Forum Konsultasi Posdaya
Kepala Pusat Pengembangan Sumber Daya Manusia (P2SDM) Lembaga Penelitian dan Pengabdian kepada Masyarakat (LPPM) IPB, Dr Ir Pudji Muljono mengatakan, kegiatan utama Rakortas sebagai wadah koordinasi dan konsultasi dana para pengurus Posdaya Binaan IPB dapat mengkonsultasikan berbagai kegiatannya.
Dikatakannya, di akhir acara ini akan dibentuk Forum Konsultasi Posdaya. Menurutnya, pengembangan Posdaya yang dilakukan P2SDM IPB terdiri dari enam bentuk yakni: kerja sama dengan Yayasan Damandiri, kerja sama dengan pemkot, corporate social responsibity (CSR) berbagai perusahaan, Kuliah Kerja Profesi (KKP) Tematik Posdaya, Go Field dan Bhakti Sosial.

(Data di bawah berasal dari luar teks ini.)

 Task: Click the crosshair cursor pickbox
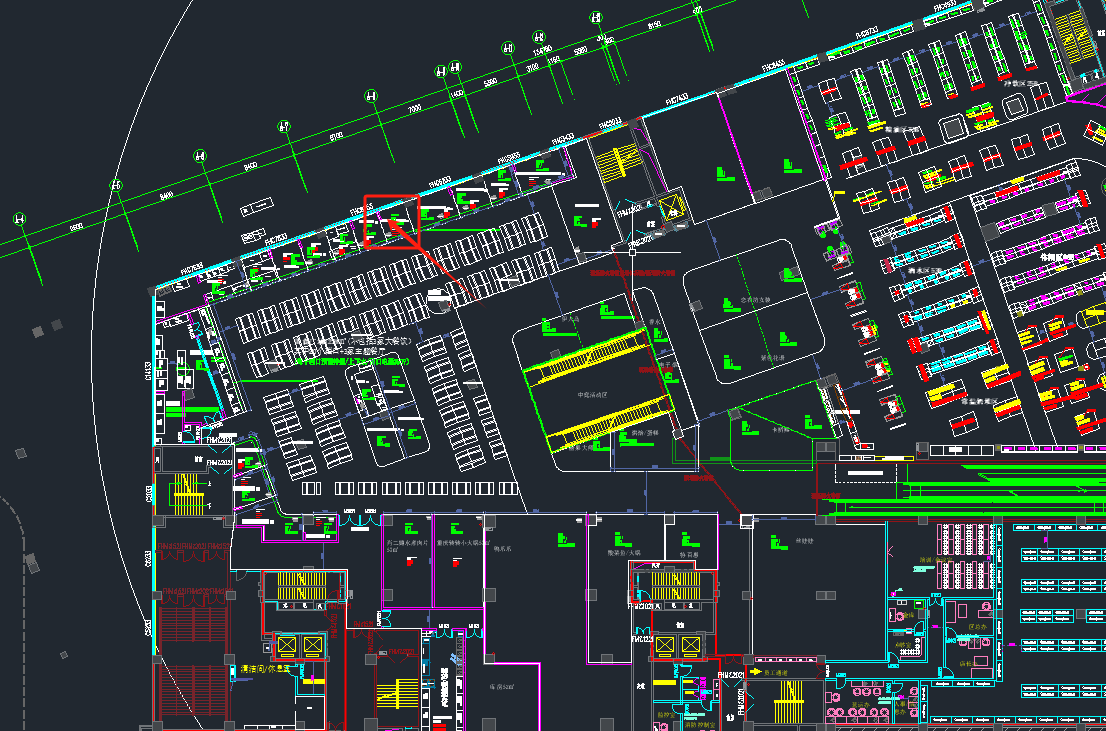[x=632, y=251]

“Diharapkan melalui kegiatan Posdaya ini bisa menjadi etalase IPB dalam kegiatan pengabdian dan pemberdayaan masyarakat yang tujuan akhirnya adalah meningkatnya kualitas sumberdaya manusia Indonesia di masa depan,“ tandasnya.
Acara Rakortas menghadirkan pula penggagas Posdaya, Ketua Yayasan Damandiri Prof Dr Haryono Suyono yang memaparkan tema “organisasi dan isi Posdaya dalam rangka merangsang pemberdayaan keluarga menjadi keluarga yang sehat, cerdas dan sejahtera” didampingi Direktur Akademik Ditjen Dikti Depdiknas Dr Ir Illah Sailah, MS.

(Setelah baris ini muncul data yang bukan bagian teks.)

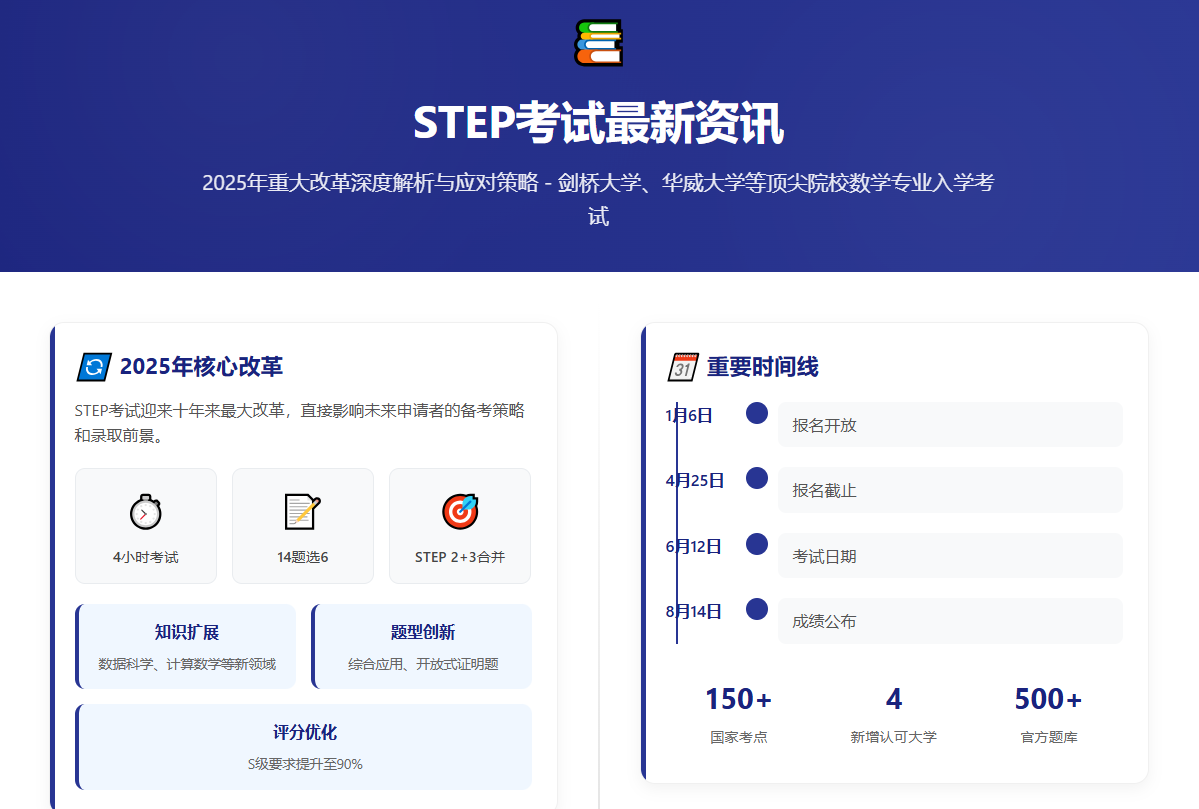
Task: Click the 评分优化 reform card
Action: point(304,747)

“Kita sepakat bahwa Posdaya atau Go to Field mempunyai tujuan sama yaitu membangun program dengan tujuan terpadu untuk masyarakat madani yang lebih kuat. Jadi kalau pemerintah itu dari atas karena birokrasi ini justru dari bawah, kita membangun masyarakat madani yang bersatu,” kata Prof Haryono menyikapi paparan yang disampaikan Rektor IPB mengenai Go to Field di hadapan peserta Rakortas.
Prof Haryono menegaskan bidang-bidang yang bisa digarap Posdaya antara lain: Pertama, bidang kewirausahaan (pelatihan wirausaha, magang, usaha ekonomi yang diikuti kelompok ibu-ibu muda dan remaja perempuan).

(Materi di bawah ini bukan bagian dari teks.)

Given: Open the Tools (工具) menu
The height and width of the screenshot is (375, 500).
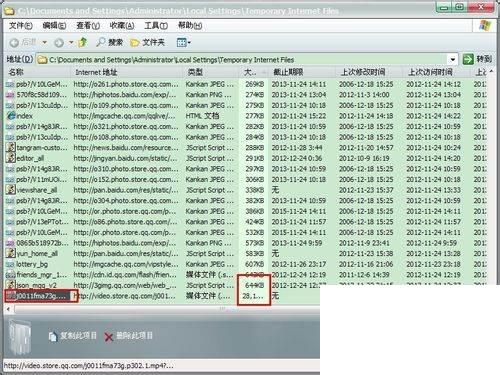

“Kewirausahaan ini bisa dikembangkan di antaranya dalam bentuk pemberdayaan keluarga petani, pemberdayaan keluarga peternak, pemberdayaan keluarga melalui Koperasi dan Usaha Kecil dan Menengah,” tegas Prof Dr Haryono Suyono.
Kedua, bidang pendidikan berupa pembentukan PAUD, pemberantasan buta aksara, pelatihan ketrampilan anak-anak putus sekolah. Ketiga, promosi hidup sehat. Beberapa kegiatan prioritas dalam promosi hidup sehat antara lain: merangsang budaya hidup sehat dan bergizi, mewujudkan keluarga kecil-bahagia-sejahtera, serta penyegaran Posyandu.
Terkait dengan pertanyaan perlunya Posdaya padahal di masyarakat selama ini sudah ada PKK maupun Posyandu, Prof Haryono mengatakan kehadiran Posdaya bukanlah sebagai pesaing PKK maupun Posyandu. Justru keberadaan ketiganya dapat disinergikan dalam bersama-sama memberdayakan masyarakat.
Prof Haryono berpesan, meski ada mahasiswa yang berperan sebagai pendamping dalam pengembangan program-program Posdaya, namun masyarakat jangan bergantung kepada mahasiswa sehingga jangan sampai kejadian, setelah tidak ada mahasiswa yang mendampingi, Posdaya pun bubar dan masyarakat pun kembali tidak berdaya. “Untuk itu masyarakat perlu pandai-pandai menyerap ilmu dan pengalaman dari proses-proses kegiatan Posdaya,” tandas Prof Dr Haryono Suyono.